I'm a libertarian and a universalist, and not a pacifist or a nativist. I own a gun so I can secure my rights and help my neighbors secure theirs, and I want a government that kills terrorists and helps people outside the country secure their rights against those that would oppress them -- because they're coming here, too.

Unknown said...

It is a common error to assume that because we would not want to live under certain conditions that nobody would want to live under those conditions. This error becomes apparent when you consider that there is not a single government in the world that any self-respecting Libertarian (is there any other kind?) would want to live under. So if we are to take your argument to it's logical conclusion, we are morally required to overthrow every government on earth, since they are all, to some extent or another, by our definitions, illiberal.

To put it another way, consider how the United States or Britain would view the brand new nation of Libertania, were it to be established. They would have no welfare state, no minimum wage laws, no drug laws, no "reasonable" restrictions on gun ownership. In short, they would be regarded by most non-libertarians as the devil incarnate. If we say that because the government in Iraq does not fit our criteria of a good place to live, we should attack it, it stands to reason that if we Libertarians ever establish our Utopia, it should be invaded and the regime changed, since it would not fit the criteria of a good place to live advanced by any of the governments in the world.

This demonstrates from both sides why we should not be involved in Iraq. It is up to the people of Iraq to establish the government under which they are to live, just as it was up to us to establish the government under which we would live, two centuries ago.

There is one reason that we would be within our rights to attack Iraq. If they attacked us. This is not impossible. It has never happened, but it could. If and only if it did happen, we would be well within our rights to nuke Baghdad (or the city of our choice) off the map. I would still not recommend any kind of "nation building" exercises. This is mostly because they don't work. If and only if they ever attack us, they should be left crippled and bleeding. Otherwise, they should be left alone. The price of tolerance is tolerance.

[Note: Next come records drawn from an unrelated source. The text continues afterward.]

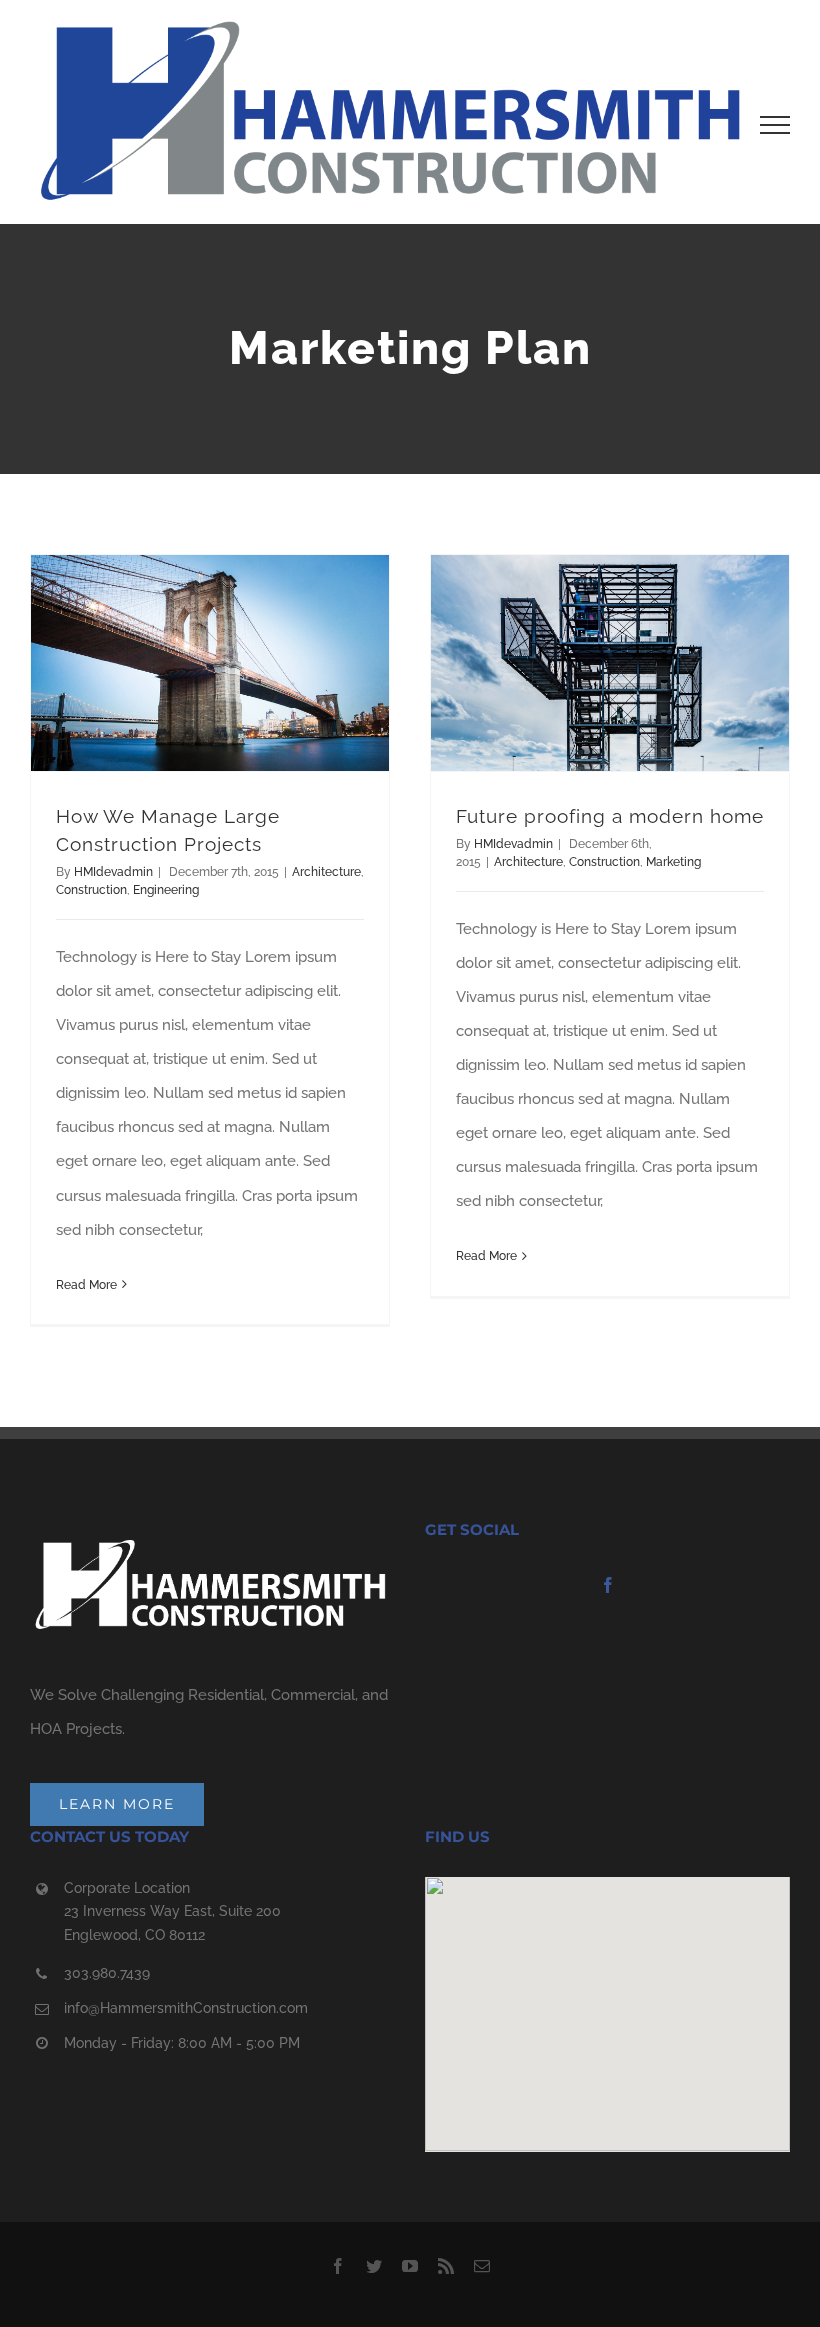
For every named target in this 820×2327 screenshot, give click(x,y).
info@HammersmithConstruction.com (186, 2008)
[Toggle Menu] (775, 125)
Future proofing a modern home (610, 816)
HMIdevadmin (113, 872)
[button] (608, 2002)
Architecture (326, 872)
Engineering (166, 890)
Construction (91, 890)
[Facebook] (608, 1585)
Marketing (673, 862)
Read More (86, 1285)
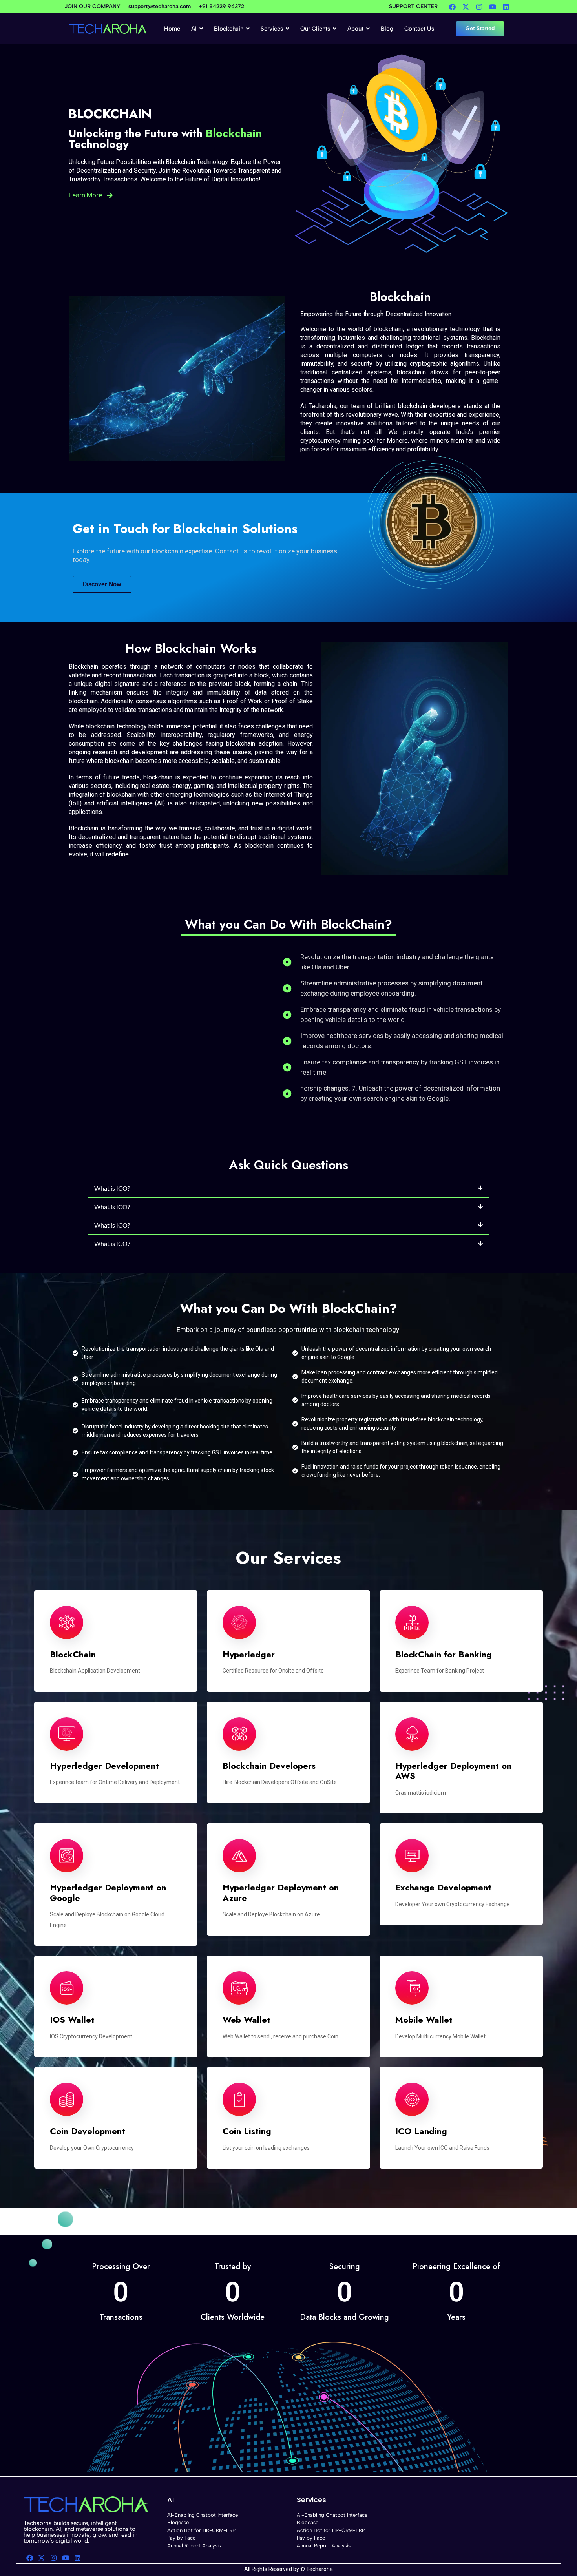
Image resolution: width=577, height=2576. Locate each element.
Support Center (413, 6)
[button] (288, 1188)
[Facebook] (452, 6)
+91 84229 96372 (221, 6)
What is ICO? (112, 1188)
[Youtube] (492, 6)
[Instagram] (479, 6)
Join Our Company (93, 6)
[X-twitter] (465, 6)
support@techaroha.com (159, 6)
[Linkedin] (505, 6)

If you have fallen for the neocon line that they hate us because they are evil and we are good, you might want to consider that every reputable person in our own intelligence community believes
that although there are such people, the vast majority of terrorist recruits are recruits because of something that happened to them that they blame (rightly or wrongly) on us. I would be very happy to see Al Qaeda castrated by a lack of recruits. The only way to do that is to stop creating victims, and stop doing things that make it appear that we are creating victims.

If you want to go, personally, and fight for a Libertarian government in Iraq, more power to you. Don't drag me along, because I don't believe you will find anyone to fight on your side.

Anonymous said...

Sounds like he has some good ideas--freeing us from our "policeman of the world" mentality, lowering the debt, and ending the ruse of "free trade." I don't agree with all of his ideas though.

However the political parties are not interested in these ideas and you see that they've already started to undermine him with by calling him a nut and crazy and all the rest. You see they're doing the same thing with Dennis Kucinich now, just as they did with Ross Perot so many years ago.

These 3 men may or may not even share similar viewpoints but the common thread is that they all are not part of the insiders club that is the democratic and republican parties.

It's all about power and not about ideas or what's best for the country.

Unknown said...

Note that Dr. Paul does not oppose free trade: he opposes free trade treaties. There is a difference. He would repeal the tariffs that prevent us, for example, from sweetening our food with sugar instead of corn syrup. He just wouldn't let foreign countries control U.S. policy
(or atempt to control theirs) through these byzantine agreements.